Aims and Objectives: The study was conducted to ascertain the benefit TAP block when given before surgical incision. The primary objective was to study the intraoperative fentanyl requirement in patients undergoing Laparoscopic gynecological surgeries. The secondary objectives was to analyze the Intra-operative hemodynamic parameters, time needed to extubate the patient, sedation score, visual analog scale (VAS) scores, and the time of first rescue analgesia.
Materials and Methods: Sixty-two eligible female patients posted for total laproscopic hysterectomy or Laproscopic-assisted Vaginal Hysterectomy coming were divided into two groups. Group A – Standard General Anaesthesia with pre-operative TAP block. Group B- Standard General Anaesthesia. Whenever there was 15% rise in heart rate (HR) or mean blood pressure (MBP) above the baseline, 20 mcg bolus of fentanyl was given. Total intra-operative Fentanyl consumption, intraoperative HR and MBP, time needed to extubate, post-operative sedation, VAS score, and time of first rescue analgesia was noted.

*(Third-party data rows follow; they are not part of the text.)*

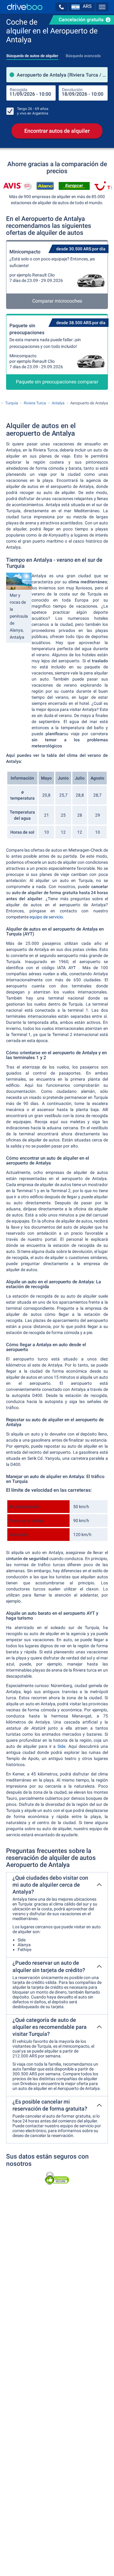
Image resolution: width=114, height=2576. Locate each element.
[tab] (32, 54)
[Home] (25, 7)
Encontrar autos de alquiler (57, 131)
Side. (62, 1746)
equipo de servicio (46, 916)
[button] (61, 7)
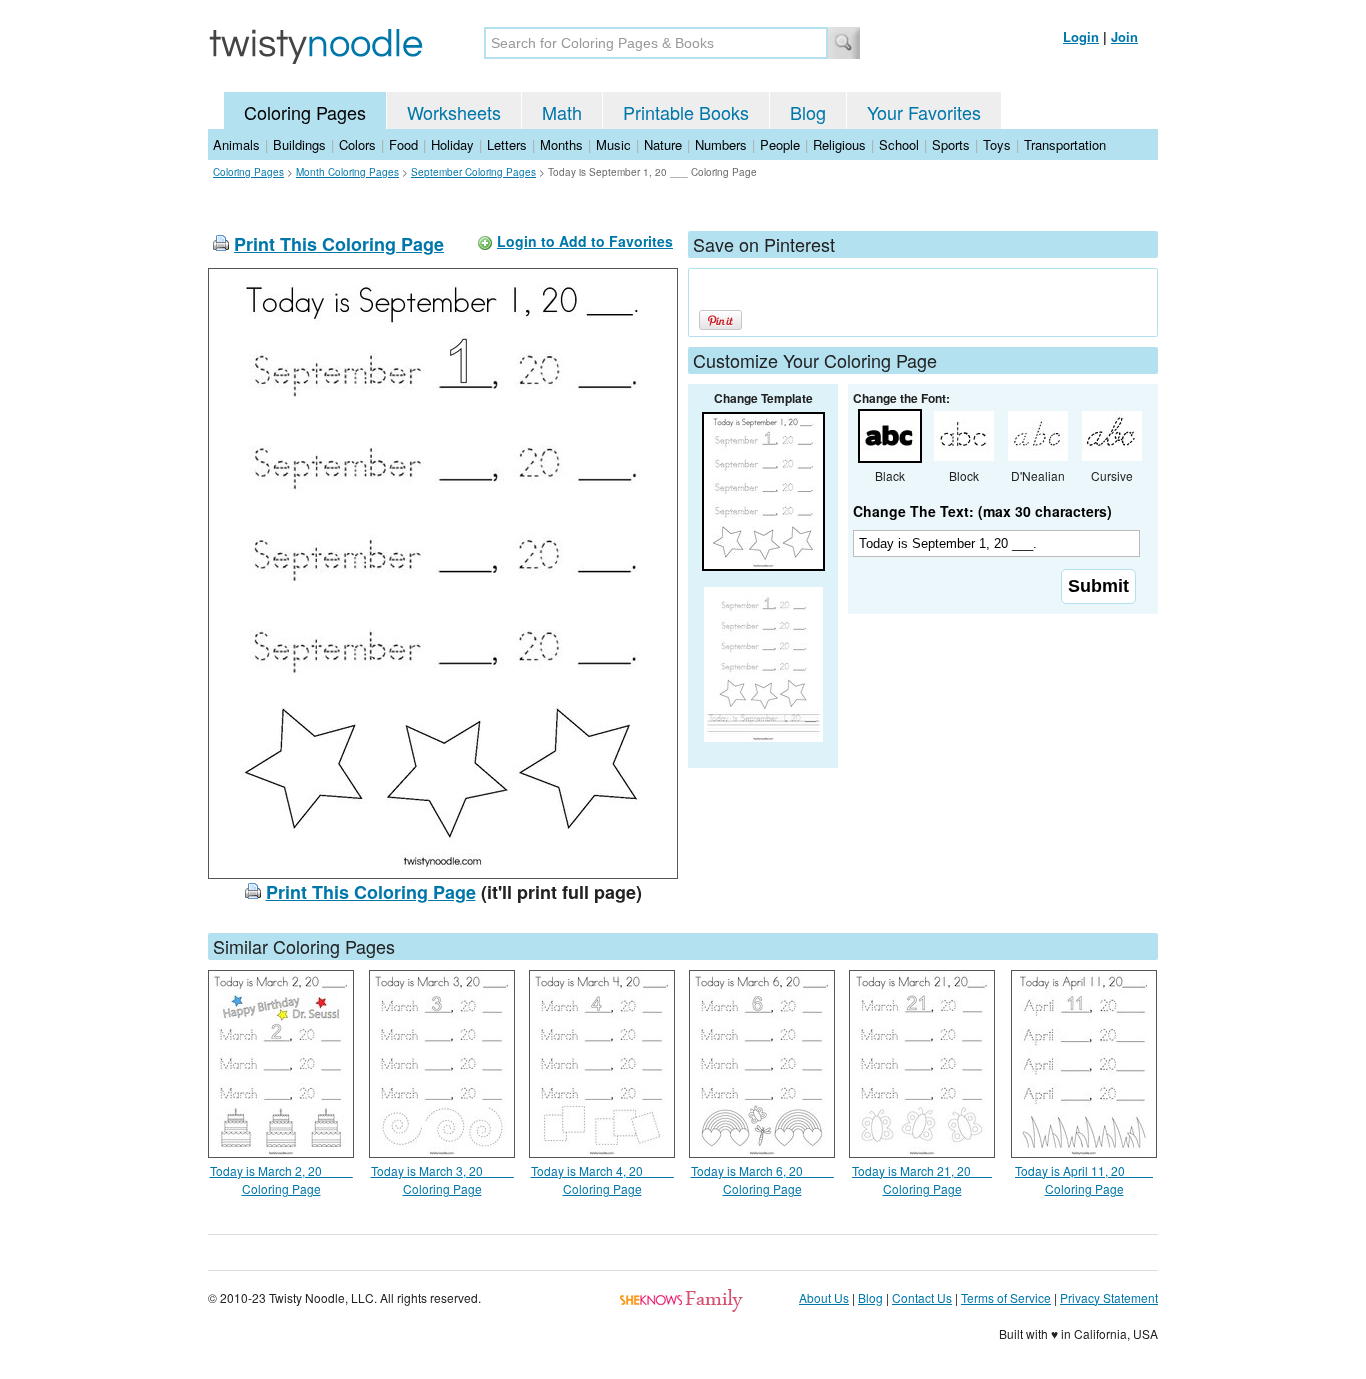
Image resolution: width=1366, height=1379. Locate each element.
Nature (663, 144)
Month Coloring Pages (347, 172)
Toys (997, 144)
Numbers (721, 144)
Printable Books (686, 112)
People (780, 144)
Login (1081, 36)
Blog (808, 112)
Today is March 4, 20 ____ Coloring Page (602, 1179)
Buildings (299, 144)
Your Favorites (924, 112)
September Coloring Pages (473, 172)
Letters (507, 144)
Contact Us (922, 1297)
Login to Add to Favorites (585, 241)
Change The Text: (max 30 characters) (982, 511)
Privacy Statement (1109, 1297)
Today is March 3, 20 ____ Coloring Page (442, 1179)
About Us (824, 1297)
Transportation (1065, 144)
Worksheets (454, 112)
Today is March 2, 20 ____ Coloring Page (281, 1179)
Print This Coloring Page (339, 244)
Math (562, 112)
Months (561, 144)
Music (613, 144)
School (899, 144)
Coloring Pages (305, 112)
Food (403, 144)
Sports (951, 144)
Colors (357, 144)
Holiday (452, 144)
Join (1124, 36)
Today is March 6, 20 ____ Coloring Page (762, 1179)
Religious (839, 144)
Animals (236, 144)
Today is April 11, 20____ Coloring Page (1084, 1179)
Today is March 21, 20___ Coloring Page (922, 1179)
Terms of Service (1006, 1297)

Results: There was no difference in the demographic profile between two groups. The mean intraoperative fentanyl required was significantly higher in Group B (140.33±12.17 mcg) than in Group A (101.33±5.07 mcg). HR and MBP were lower in Group A throughout the procedure. The mean time of extubation was 5.4 min and 15.77 min in Group A and B. The mean sedation score observed was significantly higher up to 30 min in Group B. Mean Time of first rescue analgesia in Group A was 452.90±110.46 min and Group B was 240±89.13 min.
Conclusion: Pre-operative TAP block given in laparoscopic gynecological surgeries decreases intraoperative fentanyl consumption leading to early extubation and causes less sedation in early post-operative period.